Guariento e la Padova Carrarese

Quella che si è aperta ieri a Padova è una rassegna tutta incentrata sul Trecento patavino, secolo durante il quale la città sembra aver vissuto il suo periodo idilliaco.

Durante quegli anni, infatti, la capitale dei Carraresi si contendeva con Parigi e poche altre città il primato di arte e di cultura in Europa.

In mostra ci saranno documenti, codici, monetazione e prodotti di arti applicate, quali oreficeria, ceramiche, avori ed intagli in legno.
Verranno illustrati i molteplici aspetti della vita di corte e della città, anche attraverso le figure dei Signori.

Saranno, quindi, esaminati gli ambiti relativi alla scienza, alla musica, alla moda e alla struttura urbana.

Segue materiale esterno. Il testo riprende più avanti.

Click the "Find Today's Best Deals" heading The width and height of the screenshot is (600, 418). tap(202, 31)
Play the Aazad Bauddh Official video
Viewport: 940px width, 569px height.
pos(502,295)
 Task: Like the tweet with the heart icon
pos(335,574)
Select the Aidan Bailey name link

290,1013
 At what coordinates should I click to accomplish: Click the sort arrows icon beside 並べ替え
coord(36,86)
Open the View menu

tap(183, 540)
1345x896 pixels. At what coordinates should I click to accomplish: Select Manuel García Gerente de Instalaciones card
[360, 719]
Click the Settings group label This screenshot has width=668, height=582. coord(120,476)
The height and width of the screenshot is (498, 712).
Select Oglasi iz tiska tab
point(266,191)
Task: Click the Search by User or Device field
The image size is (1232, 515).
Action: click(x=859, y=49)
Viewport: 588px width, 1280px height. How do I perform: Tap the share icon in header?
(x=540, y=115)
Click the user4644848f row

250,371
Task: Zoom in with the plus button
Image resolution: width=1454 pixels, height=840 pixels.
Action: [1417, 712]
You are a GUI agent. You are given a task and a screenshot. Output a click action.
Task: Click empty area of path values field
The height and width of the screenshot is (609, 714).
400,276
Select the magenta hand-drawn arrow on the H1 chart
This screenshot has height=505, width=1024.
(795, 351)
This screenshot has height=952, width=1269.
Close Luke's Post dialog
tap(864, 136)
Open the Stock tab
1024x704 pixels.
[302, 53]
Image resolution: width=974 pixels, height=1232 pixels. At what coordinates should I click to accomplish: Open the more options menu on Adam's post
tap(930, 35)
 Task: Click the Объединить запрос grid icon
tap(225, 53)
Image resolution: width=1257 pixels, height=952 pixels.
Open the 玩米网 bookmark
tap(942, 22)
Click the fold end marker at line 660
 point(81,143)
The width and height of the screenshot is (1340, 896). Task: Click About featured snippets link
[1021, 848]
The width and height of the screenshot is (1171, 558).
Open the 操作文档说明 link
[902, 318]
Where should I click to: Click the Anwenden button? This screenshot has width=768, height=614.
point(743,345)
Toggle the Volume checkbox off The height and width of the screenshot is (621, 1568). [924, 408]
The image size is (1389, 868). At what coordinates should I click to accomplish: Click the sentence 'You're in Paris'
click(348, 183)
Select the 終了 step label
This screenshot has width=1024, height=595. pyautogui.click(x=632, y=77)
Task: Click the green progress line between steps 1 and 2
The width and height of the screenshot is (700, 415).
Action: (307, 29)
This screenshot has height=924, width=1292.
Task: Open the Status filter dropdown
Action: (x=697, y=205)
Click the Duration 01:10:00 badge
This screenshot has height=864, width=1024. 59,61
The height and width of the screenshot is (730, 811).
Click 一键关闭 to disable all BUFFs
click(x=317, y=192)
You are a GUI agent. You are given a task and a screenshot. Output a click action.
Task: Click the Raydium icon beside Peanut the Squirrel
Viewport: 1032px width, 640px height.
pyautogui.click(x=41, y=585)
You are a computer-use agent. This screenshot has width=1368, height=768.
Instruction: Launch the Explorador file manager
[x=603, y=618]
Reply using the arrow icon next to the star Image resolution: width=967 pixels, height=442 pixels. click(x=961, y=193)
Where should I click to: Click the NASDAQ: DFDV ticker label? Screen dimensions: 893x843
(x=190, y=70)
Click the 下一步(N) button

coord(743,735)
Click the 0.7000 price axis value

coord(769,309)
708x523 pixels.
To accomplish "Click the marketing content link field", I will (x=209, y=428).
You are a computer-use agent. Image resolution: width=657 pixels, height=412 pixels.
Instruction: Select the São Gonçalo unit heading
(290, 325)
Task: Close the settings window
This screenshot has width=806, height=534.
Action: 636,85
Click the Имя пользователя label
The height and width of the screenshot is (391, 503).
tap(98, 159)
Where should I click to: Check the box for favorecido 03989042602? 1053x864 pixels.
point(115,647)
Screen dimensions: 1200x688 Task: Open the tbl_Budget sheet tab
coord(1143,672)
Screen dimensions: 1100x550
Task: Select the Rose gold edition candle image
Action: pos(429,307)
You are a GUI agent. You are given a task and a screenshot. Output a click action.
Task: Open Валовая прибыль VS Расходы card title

L’evento è stato organizzato dal Comune- Assessorato alla Cultura e Civici Musei e dalla Fondazione Cassa di Risparmio di Padova e Rovigo.

La rassegna è stata suddivisa in quattro differenti sedi espositive: Civici Musei agli Eremitani, Palazzo Zuckermann, la Casa del Petrarca ad Arquà e il Museo Diocesano.

Dieci sono in totale le sezioni messe in piedi: ‘Padova Carrarese’, ‘I libri e la letteratura’, ‘La monetazione carrarese’, ‘Oreficeria del Trecento’, ‘Ceramiche, avori, mobili’, ‘La Musica al tempo dei Carraresi’, ‘La scienza al tempo dei Carraresi’, ‘La scultura del Trecento’, ‘Petrarca’, ‘La moda al tempo dei Carraresi’.

Fino al 31 luglio sarà possibile intraprendere un viaggio ideale nella Padova trecentesca partendo dal capolavoro di Giotto agli Scrovegni passando poi al Palazzo della Ragione, considerato da Federico Zeri come l’emblema dell’architettura civile del Medioevo europeo.